(Voci del dataset)
—————

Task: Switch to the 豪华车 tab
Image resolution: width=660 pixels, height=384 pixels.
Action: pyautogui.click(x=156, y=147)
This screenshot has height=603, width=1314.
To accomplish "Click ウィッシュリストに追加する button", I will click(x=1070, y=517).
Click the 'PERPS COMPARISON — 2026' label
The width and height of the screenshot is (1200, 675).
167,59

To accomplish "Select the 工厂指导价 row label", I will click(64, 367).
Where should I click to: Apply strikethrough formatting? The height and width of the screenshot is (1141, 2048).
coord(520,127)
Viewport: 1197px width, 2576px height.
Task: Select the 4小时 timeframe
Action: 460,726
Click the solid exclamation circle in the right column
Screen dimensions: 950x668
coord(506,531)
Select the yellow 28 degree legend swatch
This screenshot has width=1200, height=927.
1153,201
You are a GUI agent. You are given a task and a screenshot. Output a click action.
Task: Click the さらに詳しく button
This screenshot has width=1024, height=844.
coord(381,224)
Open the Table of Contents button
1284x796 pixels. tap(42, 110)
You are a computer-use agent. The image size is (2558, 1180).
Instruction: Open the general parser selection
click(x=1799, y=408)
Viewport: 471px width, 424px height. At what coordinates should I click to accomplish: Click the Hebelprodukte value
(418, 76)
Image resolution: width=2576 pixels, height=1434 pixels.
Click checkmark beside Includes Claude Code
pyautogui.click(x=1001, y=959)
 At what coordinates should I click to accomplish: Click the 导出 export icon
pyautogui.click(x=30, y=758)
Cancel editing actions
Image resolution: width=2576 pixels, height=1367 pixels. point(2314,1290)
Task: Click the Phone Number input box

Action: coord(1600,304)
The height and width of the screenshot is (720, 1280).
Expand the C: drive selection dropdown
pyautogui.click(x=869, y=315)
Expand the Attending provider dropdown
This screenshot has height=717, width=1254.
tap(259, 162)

—————

[Dettagli esercizio] Cambia "Click the" in "Tap the" in tutto il materiale qui sopra. Riscrivi il materiale intero senza altre modifiche.

[Risultato esercizio]
Task: Switch to the 豪华车 tab
Image resolution: width=660 pixels, height=384 pixels.
Action: pyautogui.click(x=156, y=147)
This screenshot has height=603, width=1314.
To accomplish "Click ウィッシュリストに追加する button", I will click(x=1070, y=517).
Tap the 'PERPS COMPARISON — 2026' label
The width and height of the screenshot is (1200, 675).
167,59

To accomplish "Select the 工厂指导价 row label", I will click(64, 367).
Where should I click to: Apply strikethrough formatting? The height and width of the screenshot is (1141, 2048).
coord(520,127)
Viewport: 1197px width, 2576px height.
Task: Select the 4小时 timeframe
Action: 460,726
Tap the solid exclamation circle in the right column
Screen dimensions: 950x668
coord(506,531)
Select the yellow 28 degree legend swatch
This screenshot has width=1200, height=927.
1153,201
You are a GUI agent. You are given a task and a screenshot. Output a click action.
Task: Tap the さらに詳しく button
This screenshot has width=1024, height=844.
coord(381,224)
Open the Table of Contents button
1284x796 pixels. tap(42, 110)
You are a computer-use agent. The image size is (2558, 1180).
Instruction: Open the general parser selection
click(x=1799, y=408)
Viewport: 471px width, 424px height. At what coordinates should I click to accomplish: Tap the Hebelprodukte value
(418, 76)
Image resolution: width=2576 pixels, height=1434 pixels.
Click checkmark beside Includes Claude Code
pyautogui.click(x=1001, y=959)
 At what coordinates should I click to accomplish: Tap the 导出 export icon
pyautogui.click(x=30, y=758)
Cancel editing actions
Image resolution: width=2576 pixels, height=1367 pixels. point(2314,1290)
Task: Tap the Phone Number input box

Action: coord(1600,304)
The height and width of the screenshot is (720, 1280).
Expand the C: drive selection dropdown
pyautogui.click(x=869, y=315)
Expand the Attending provider dropdown
This screenshot has height=717, width=1254.
tap(259, 162)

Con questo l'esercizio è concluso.